ACTIVITY –
Reproduce each line of the entries that carries "mode".

(Collected data entries)
....

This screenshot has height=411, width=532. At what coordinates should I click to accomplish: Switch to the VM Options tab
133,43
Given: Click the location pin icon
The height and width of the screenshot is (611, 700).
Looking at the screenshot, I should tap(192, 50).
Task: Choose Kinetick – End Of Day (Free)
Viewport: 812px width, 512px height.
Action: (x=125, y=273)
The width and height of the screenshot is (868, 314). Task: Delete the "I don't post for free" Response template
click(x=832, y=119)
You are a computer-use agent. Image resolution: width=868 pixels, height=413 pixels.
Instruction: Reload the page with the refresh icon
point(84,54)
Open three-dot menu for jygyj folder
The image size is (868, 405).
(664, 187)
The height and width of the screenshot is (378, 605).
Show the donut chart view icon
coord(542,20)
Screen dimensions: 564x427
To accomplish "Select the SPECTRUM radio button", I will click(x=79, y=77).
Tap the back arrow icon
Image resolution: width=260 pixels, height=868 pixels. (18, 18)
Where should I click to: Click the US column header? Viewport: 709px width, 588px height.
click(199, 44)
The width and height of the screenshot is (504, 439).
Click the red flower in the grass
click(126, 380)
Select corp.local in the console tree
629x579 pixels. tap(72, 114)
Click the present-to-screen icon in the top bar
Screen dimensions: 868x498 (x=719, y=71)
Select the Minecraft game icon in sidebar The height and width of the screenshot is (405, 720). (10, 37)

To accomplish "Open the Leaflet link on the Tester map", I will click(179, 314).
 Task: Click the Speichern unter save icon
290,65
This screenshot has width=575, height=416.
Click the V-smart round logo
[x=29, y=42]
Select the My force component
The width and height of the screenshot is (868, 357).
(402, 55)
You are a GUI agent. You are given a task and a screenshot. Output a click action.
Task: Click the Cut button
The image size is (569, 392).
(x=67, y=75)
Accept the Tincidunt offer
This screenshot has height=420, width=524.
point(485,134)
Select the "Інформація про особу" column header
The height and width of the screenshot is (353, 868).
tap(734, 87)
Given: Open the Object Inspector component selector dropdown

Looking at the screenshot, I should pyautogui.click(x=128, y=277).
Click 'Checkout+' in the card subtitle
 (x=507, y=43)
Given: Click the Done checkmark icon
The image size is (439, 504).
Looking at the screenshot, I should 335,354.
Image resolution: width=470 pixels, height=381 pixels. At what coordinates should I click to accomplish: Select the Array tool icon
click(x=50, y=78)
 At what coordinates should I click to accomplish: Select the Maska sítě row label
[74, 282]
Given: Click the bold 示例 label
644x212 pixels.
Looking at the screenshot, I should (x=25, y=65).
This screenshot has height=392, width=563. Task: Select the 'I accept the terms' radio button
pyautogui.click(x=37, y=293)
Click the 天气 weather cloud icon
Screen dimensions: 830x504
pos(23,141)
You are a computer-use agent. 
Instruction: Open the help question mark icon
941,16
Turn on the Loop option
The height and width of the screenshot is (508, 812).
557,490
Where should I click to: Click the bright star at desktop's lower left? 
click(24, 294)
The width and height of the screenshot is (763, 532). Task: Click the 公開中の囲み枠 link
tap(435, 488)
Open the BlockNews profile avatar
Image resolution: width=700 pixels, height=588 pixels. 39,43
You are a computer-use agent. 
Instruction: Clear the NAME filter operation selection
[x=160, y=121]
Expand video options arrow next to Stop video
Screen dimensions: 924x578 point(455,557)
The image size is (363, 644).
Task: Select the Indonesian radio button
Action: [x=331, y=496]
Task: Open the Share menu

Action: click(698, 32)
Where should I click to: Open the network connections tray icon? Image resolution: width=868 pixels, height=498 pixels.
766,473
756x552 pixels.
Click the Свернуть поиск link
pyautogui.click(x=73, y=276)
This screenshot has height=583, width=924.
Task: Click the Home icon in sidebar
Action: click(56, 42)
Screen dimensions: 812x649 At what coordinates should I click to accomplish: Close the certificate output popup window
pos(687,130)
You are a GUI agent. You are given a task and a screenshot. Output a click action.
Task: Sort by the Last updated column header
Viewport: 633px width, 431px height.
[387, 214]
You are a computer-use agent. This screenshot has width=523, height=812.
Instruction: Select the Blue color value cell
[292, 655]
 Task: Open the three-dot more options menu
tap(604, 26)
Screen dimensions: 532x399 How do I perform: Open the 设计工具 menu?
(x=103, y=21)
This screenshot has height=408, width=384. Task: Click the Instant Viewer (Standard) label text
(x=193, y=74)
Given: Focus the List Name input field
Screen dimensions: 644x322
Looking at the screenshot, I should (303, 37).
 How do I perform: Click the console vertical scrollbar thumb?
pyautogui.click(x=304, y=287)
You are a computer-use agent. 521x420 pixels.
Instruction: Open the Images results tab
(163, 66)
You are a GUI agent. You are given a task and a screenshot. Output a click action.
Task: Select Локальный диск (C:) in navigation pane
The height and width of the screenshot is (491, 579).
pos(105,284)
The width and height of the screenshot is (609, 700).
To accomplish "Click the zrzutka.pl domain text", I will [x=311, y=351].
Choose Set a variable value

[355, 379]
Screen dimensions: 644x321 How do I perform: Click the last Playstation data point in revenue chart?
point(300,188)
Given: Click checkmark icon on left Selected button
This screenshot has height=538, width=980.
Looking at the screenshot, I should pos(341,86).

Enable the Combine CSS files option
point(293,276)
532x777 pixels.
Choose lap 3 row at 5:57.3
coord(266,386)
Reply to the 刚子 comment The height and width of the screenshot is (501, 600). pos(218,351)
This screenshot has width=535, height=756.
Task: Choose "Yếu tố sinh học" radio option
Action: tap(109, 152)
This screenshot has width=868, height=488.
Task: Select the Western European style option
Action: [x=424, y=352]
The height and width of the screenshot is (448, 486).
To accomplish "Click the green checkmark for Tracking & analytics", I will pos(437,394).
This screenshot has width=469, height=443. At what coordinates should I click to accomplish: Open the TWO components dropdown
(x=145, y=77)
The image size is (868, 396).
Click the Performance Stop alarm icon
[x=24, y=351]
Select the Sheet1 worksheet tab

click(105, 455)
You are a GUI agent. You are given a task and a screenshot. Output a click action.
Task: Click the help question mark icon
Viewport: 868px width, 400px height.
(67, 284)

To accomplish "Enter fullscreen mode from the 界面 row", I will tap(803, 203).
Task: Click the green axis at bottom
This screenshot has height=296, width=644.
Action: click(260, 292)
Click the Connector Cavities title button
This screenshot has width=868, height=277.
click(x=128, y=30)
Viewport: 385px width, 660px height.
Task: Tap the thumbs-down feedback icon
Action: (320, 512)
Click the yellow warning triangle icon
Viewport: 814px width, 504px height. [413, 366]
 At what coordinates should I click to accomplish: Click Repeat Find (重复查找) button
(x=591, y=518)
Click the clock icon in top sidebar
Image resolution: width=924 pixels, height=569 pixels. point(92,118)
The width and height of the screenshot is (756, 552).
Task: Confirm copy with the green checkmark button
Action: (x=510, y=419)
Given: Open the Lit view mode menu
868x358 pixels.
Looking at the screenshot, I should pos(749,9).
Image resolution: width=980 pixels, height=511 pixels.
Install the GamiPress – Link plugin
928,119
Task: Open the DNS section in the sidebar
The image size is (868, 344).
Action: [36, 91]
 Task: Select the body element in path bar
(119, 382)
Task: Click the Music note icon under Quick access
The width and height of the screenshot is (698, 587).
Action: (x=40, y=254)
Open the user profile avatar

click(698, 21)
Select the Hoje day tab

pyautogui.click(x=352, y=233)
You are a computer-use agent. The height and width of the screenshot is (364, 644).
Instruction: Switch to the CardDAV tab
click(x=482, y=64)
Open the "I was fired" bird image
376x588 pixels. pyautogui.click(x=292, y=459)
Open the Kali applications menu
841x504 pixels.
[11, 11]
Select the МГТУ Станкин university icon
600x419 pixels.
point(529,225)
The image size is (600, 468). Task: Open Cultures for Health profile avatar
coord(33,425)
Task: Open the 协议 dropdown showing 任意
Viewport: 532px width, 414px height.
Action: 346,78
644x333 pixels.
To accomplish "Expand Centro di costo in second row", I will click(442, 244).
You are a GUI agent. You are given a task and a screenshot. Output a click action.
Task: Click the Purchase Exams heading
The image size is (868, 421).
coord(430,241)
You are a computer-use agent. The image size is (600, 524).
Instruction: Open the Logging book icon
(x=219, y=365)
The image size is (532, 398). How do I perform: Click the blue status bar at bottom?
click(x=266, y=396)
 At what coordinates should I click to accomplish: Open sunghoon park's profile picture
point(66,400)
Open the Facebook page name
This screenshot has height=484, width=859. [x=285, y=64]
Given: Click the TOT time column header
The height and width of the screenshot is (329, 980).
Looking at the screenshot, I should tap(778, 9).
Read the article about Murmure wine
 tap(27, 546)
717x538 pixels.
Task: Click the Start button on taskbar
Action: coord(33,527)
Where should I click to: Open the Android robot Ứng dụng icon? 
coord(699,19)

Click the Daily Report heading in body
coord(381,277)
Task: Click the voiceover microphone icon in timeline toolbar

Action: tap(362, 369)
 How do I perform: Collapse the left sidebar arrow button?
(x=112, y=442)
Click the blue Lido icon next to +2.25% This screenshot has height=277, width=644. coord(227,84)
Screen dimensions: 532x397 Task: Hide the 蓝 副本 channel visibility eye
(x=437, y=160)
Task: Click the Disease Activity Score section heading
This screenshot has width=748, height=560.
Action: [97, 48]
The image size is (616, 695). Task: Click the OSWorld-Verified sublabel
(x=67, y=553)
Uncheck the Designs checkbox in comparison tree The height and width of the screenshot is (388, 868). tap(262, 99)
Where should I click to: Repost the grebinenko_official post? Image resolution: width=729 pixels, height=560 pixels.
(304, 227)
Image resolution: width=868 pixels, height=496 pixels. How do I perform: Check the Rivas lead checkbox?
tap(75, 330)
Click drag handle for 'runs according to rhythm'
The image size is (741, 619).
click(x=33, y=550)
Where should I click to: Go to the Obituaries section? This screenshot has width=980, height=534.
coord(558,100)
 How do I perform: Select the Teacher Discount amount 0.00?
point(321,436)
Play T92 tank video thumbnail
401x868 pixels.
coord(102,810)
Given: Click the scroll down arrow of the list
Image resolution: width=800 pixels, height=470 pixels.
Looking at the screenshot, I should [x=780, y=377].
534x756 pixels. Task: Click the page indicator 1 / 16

....

PROBLEM SOLUTION –
To accomplish "Enter fullscreen mode from the 界面 row", I will tap(803, 203).
Given: Open the Lit view mode menu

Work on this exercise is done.